We can remove luck by using Baseball Savants xslug, which may take away from the players ability to hit balls in gaps but uses an algorithm to predict the amount of base’s the batter will reach based on the balls exit velocity, launch angle, and players sprint speed.
As you can see we get a slightly higher correlation value. This is because metrics help mitigate the affect of luck a player may have. This being obsticales like facing above average fielders or player on a larger or smaller field causing homeruns to be fly outs and vice versa.
Swing speed’s relationship with other metrics
Let’s take a quick glance at other metrics and see if it matches what we have looked at so far.
Now that we have collected a few more statistics we can better our approach at finding the “ideal” swing. While its not perfect we can see that exit velocity has a high correlation to swing speed which checks out.

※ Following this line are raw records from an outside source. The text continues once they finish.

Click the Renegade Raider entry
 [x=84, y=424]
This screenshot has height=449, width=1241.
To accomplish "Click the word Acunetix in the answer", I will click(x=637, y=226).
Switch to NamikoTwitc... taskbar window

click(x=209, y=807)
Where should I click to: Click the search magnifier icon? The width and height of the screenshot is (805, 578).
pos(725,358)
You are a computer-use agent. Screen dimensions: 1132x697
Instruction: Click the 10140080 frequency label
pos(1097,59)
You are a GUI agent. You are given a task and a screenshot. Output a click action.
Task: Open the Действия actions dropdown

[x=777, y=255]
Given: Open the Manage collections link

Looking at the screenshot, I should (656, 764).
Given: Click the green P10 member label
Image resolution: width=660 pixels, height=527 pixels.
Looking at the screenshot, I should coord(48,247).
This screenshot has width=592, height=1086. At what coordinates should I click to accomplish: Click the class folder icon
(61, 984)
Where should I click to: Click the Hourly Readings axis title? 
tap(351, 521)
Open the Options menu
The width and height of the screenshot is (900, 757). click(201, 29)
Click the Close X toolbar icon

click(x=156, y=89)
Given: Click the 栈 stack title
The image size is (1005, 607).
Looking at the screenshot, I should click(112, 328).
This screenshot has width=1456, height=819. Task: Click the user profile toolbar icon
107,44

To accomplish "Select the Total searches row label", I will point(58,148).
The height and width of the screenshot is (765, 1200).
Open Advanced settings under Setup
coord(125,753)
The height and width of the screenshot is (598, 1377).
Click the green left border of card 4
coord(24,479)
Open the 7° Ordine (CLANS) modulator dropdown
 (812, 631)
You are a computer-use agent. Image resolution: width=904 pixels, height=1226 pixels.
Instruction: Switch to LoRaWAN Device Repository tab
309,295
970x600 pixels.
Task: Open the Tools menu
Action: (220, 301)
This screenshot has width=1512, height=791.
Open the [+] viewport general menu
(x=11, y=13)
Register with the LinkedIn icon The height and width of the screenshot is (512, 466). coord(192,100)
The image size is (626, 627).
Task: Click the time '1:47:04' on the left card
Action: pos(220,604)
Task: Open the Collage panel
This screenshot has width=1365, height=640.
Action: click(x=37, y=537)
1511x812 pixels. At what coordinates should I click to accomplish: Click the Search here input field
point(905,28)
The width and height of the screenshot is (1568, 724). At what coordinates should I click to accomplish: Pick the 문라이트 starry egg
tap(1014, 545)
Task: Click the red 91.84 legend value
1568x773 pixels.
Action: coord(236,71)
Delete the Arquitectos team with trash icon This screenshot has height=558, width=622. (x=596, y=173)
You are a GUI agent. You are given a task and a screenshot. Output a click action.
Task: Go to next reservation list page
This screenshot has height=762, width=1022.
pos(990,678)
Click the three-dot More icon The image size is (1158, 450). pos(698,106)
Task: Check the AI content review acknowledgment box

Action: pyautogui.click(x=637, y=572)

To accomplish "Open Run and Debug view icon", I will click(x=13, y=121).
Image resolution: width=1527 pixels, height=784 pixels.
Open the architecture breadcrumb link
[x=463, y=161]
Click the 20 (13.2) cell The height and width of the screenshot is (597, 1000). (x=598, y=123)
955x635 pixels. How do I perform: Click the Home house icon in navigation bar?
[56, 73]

We can also see a moderate connection between the length of the swing and its speed which also makes sense from a physics stand point. The faster the bat travels, the less time it takes to complete the task of swinging. However, this correlation is not 100% which means some players may sacrifice swing speed in order to load more and swing harder. For example, if you were to punch one of the arcade punching bags starting a few inches from the bag as fast as possible, not caring about the score, you would move directly forward and lose some speed and power. Now, try again starting a few inches from the bag but swing as hard as possible, it makes sense that you would retract the arm first to add some speed to your fist before hitting the bag. The same goes for a player deciding how hard to swing. This is supported by the data we have collected that shows that as swing length increases swing length goes up in fact, nearly 30% of swing speed is determined by swing length.
#is this too much writing and should it be explained in the conclusion?
#Final stuff to figure out: take the top 50% somehow of both swing speed and swing length and compare to groups with only one of the two characteristics
We can take a few things from the previous two tables. Firstly, we can see that being in the top 50% in swing length is much less advantageous than being top 50% in swing speed. Furthermore, we looked into deeper into swing speed and using a linear regression model we can predict that as swing speed goes up 1 mph xslg goes up 24.5 points. This can help us determine where a player is at in terms of the rest of the field. For example, lets take Jorge Polanco. His average xSlugging is .426. We can use the model to predict his expected swing speed.
61.33+ .426*24.53
[1] 71.77978
his actually average swing speed in 2024 was 69.7 which is well below the projected 71.7. This means he likely excels in other areas of hitting and may benefit from an off-season of rotational focus. Throwing medicine balls or under load swinging may help squeeze out some extra velocity in his swing aiding his already solid Slugging.
Conclusion
Its important to not that while we discovered a lot about the swing in this project, there are so many other aspects to a hitters swing. We can quantify almost all of them from plate discipline to contact quality. What we have determined is that physics works and that by swinging harder we have the potential to hit the ball harder and farther. We also discovered that their is a limit to that potential as a hitter can not “sell out” for swing speed by lengthening their swing.
News, RNZ. “Shohei Ohtani Makes Major League Baseball History.” RNZ, RNZ, 20 Sept. 2024, www.rnz.co.nz/news/sport/528539/shohei-ohtani-makes-major-league-baseball-history.
Witz, Billy. “How Aaron Judge Built Baseball’s Mightiest Swing.” The New York Times, The New York Times, 17 July 2017, www.nytimes.com/2017/07/17/sports/baseball/how-aaron-judge-built-baseballs-mightiest-swing.html.